The Houston [1st] Court of Appeals has reversed a significant judgment against a manufacturer in a personal injury case against the manufacturer’s subsidiary.
Lippert Components, Inc. v. Quinton Williams (No. 01-22-00501-CV; May 1, 2025) arose from injuries allegedly suffered by Plaintiff (Williams) while working as a temporary worker at a facility owned and operated by a subsidiary of Defendant (Lippert). Plaintiff, an employee of a temporary staffing company (Diversified Sourcing Solutions) was injured when he reached out stop glass sheets from falling off of a cart. One of the sheets broke, severely injuring his arm. Plaintiff sued Lippert and its subsidiary, among other defendants, in Travis County. The subsidiary successfully moved to transfer venue to Ellis County, where the injury occurred. Plaintiff asserted negligence, premises liability, and product liability. The parties agreed to nonsuit the subsidiary, and Plaintiff abandoned his products liability and premises liability claims against Lippert during trial.
After a five-day trial, the jury found both parties negligent and apportioned 95% to Defendant and 5% to Plaintiff. It found total damages of $1,699,684.41, divided as follows: $87,600 for past physical pain and mental anguish; $613,200 for future physical pain and mental anguish; $87,600 for past physical impairment; $613,200 for future physical impairment; $198,084 in future medicals. Taking out Plaintiff’s 5%, the trial court entered judgment for $1,519,700, together with pre- and post-judgment interest and court costs. Defendant moved for a new trial, which the trial court denied. Defendant appealed to the Waco Court of Appeals. SCOTX transferred the case to the Houston [1st] Court of Appeals.
In an opinion by Justice Guiney, the court of appeals reversed and rendered. In its first issue, Defendant argued that the trial court erred in submitting both negligence and negligent undertaking claims to the jury because it didn’t owe or undertake a duty to ensure the safety of its subsidiary’s employees. Defendant further asserted legal and factual insufficiency. To establish a “negligent undertaking,” according to the court, “a plaintiff must show that (1) the defendant undertook to perform services that it knew or should have known were necessary for the plaintiff’s protection; (2) the defendant failed to exercise reasonable care in performing those services; and either (a) the plaintiff relief upon the defendant’s performance, or (b) the defendant’s performance increased the plaintiff’s risk of harm” (citations omitted).
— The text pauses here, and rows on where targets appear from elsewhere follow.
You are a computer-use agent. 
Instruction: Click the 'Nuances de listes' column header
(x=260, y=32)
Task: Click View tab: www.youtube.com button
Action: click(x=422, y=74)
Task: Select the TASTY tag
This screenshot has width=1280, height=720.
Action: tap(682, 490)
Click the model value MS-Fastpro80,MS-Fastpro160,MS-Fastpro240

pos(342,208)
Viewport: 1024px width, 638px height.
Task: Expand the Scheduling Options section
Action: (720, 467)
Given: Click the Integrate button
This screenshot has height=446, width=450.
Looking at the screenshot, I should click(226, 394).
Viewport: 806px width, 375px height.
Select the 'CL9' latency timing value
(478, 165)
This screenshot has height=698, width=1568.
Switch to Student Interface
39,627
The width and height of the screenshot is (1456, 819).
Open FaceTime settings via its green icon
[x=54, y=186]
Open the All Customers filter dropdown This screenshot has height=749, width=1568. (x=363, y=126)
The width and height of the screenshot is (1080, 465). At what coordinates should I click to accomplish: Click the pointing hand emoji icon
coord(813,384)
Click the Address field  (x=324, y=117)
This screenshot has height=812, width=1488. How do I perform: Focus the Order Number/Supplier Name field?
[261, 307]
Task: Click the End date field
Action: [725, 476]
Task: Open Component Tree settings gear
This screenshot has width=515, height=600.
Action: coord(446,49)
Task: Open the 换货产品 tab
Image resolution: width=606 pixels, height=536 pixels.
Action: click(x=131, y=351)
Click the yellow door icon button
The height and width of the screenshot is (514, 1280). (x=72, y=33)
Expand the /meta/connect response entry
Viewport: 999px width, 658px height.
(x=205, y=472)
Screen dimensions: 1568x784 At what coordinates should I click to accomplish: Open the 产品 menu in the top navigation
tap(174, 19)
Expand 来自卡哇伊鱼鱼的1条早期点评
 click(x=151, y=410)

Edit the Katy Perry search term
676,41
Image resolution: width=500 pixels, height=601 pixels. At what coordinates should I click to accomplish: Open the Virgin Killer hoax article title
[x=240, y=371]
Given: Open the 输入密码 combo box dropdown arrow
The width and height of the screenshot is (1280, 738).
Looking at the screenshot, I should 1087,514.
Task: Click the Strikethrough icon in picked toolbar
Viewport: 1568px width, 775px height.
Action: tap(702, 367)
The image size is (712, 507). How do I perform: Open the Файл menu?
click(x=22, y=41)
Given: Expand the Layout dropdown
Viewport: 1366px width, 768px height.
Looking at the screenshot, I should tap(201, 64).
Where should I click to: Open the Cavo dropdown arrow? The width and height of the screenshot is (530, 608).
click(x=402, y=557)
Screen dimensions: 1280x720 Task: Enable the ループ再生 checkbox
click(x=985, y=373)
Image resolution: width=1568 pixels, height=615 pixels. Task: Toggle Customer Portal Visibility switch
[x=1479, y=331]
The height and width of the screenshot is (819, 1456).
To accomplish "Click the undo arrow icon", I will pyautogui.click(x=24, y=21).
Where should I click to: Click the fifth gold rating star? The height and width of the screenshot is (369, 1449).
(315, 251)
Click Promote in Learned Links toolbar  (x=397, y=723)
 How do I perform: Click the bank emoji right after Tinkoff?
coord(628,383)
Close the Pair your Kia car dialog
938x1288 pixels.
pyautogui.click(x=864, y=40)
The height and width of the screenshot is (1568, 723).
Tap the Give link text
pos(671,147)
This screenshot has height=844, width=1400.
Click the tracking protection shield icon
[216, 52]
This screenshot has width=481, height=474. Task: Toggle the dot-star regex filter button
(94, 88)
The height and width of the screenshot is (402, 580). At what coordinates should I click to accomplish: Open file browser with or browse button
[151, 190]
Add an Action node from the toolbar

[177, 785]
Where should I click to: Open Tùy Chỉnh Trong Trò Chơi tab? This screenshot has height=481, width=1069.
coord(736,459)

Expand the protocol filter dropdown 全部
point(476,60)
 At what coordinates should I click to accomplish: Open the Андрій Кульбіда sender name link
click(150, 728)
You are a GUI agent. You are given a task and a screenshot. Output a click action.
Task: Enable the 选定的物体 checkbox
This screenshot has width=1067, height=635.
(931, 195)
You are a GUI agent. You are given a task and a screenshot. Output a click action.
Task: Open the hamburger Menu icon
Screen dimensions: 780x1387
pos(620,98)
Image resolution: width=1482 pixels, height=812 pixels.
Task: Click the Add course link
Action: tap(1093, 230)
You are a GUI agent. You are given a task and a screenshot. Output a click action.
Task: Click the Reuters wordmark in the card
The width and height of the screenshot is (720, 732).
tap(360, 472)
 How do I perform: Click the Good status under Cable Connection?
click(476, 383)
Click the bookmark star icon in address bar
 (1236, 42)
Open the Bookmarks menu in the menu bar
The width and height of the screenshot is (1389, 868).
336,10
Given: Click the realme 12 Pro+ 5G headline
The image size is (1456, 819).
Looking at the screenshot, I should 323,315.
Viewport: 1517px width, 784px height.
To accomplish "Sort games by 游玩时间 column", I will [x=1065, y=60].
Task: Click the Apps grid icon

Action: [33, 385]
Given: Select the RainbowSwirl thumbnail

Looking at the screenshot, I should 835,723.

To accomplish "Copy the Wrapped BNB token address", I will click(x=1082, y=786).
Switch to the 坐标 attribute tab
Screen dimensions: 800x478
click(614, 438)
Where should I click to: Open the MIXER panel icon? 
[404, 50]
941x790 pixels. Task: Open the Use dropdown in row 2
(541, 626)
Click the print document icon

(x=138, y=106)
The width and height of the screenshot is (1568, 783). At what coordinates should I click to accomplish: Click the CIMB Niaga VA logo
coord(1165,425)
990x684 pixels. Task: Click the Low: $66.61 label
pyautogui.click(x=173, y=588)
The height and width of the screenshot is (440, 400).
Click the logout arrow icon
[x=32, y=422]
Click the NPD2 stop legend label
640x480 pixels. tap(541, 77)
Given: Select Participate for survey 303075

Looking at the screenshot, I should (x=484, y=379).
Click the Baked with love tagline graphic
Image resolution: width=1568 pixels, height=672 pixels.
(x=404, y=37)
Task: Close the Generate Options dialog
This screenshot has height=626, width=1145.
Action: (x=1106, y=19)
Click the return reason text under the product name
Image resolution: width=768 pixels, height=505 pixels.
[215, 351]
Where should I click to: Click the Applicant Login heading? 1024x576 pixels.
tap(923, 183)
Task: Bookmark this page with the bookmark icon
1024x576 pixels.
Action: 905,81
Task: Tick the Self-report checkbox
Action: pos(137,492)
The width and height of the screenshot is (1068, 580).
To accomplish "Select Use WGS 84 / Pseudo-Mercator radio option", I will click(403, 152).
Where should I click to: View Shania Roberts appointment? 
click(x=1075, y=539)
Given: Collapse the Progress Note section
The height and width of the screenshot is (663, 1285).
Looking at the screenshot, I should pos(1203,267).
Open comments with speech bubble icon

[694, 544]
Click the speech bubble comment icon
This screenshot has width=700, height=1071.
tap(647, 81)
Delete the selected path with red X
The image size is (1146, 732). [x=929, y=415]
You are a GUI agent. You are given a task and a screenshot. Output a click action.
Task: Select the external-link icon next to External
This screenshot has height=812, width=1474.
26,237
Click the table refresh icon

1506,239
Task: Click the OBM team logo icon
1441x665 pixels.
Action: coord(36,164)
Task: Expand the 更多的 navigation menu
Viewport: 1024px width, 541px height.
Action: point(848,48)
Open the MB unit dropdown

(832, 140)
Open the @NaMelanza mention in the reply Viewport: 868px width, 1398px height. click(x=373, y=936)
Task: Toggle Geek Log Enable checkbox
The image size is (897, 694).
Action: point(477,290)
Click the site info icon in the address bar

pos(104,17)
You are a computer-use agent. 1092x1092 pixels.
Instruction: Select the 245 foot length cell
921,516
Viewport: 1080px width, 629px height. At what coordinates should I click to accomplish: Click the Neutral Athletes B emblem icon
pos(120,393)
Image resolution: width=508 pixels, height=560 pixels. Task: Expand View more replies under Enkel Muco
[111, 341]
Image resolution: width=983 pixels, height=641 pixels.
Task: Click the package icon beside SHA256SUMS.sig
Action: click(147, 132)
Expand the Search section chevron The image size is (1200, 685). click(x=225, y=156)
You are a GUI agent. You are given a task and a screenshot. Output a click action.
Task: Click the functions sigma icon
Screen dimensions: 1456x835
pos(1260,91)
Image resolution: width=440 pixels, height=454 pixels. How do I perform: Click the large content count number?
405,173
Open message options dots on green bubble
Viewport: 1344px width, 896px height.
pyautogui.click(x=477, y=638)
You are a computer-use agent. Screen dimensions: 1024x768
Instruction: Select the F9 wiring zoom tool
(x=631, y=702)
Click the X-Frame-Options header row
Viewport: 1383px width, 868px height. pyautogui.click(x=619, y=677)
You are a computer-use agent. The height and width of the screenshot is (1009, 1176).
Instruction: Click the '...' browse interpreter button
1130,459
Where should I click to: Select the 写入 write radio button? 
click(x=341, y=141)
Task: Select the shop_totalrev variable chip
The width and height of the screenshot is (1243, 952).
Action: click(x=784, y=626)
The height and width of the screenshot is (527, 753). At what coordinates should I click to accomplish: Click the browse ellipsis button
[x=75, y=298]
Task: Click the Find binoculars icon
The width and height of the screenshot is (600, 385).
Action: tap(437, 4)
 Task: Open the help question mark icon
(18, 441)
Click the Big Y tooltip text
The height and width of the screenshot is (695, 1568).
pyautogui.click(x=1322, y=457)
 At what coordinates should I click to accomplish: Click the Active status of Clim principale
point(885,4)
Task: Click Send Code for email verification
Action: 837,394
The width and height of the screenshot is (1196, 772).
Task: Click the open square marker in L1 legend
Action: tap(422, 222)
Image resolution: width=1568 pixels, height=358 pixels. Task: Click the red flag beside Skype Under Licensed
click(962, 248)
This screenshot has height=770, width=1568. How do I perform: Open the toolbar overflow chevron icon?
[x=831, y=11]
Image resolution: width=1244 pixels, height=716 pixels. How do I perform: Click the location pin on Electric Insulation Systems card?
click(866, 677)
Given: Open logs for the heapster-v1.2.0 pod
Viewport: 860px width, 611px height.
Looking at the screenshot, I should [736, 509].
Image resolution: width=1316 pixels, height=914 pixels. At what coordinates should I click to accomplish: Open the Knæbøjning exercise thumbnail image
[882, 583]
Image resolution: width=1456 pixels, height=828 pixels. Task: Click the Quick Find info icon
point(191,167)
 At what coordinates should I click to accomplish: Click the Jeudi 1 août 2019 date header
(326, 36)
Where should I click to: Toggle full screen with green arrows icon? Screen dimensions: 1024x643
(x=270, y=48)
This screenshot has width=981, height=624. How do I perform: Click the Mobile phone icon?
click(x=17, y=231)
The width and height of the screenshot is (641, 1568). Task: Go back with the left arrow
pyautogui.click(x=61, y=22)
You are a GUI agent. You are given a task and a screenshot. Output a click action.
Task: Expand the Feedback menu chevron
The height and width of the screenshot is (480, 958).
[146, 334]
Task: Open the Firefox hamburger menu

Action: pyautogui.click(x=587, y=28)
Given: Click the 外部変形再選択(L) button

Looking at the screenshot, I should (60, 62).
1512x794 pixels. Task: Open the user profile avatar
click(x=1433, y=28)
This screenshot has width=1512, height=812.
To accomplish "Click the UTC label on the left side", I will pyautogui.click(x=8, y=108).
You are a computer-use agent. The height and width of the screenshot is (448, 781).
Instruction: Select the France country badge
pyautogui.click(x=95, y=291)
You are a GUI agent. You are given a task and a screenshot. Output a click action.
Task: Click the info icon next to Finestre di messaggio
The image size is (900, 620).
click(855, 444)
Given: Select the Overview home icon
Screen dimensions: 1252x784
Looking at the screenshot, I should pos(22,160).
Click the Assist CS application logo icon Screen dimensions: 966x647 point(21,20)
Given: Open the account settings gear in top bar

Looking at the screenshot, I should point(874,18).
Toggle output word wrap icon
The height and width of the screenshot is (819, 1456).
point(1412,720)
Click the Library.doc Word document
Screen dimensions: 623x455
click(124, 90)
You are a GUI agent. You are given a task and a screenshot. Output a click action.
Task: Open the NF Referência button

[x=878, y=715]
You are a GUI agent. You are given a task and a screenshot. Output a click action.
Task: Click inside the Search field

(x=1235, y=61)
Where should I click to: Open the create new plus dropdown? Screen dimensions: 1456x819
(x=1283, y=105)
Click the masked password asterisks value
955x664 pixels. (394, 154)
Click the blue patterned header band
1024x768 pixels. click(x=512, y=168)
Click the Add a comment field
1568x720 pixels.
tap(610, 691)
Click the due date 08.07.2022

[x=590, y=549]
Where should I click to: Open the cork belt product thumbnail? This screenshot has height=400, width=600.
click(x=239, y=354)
Did Defendant owe Plaintiff a duty to maintain a safe workplace? The jury found that Defendant exercised “specific control over the specific aspect of safety” alleged to have caused the injury. Plaintiff presented evidence that Defendant stated a “general commitment to workplace safety,” but that alone “does not demonstrate actual control or the right to control the specific aspect of safety required to impose a duty” (citations omitted). Defendant also conducted periodic safety inspections, made nonbinding recommendations, and issued a safety manual to the subsidiary, although the sub made all the decisions. None of this evidence, however, established actual control. Moreover, “[a] negligent undertaking claim requires an affirmative action and cannot be predicated on a failure to act” (citations omitted). Thus Plaintiff’s argument that Defendant never confirmed that employees at the sub received the safety manual, never recommended that brakes be installed on the cart (from which the glass fell), and never ensured that Plaintiff received safety training was “unavailing.” The court, consequently, concluded that “there was no more than a scintilla of evidence that Defendant exercised control with the specific aspect of safety that led to [Plaintiff’s] injury necessary to impose a duty on Defendant,” and reversed and rendered judgment for Defendant.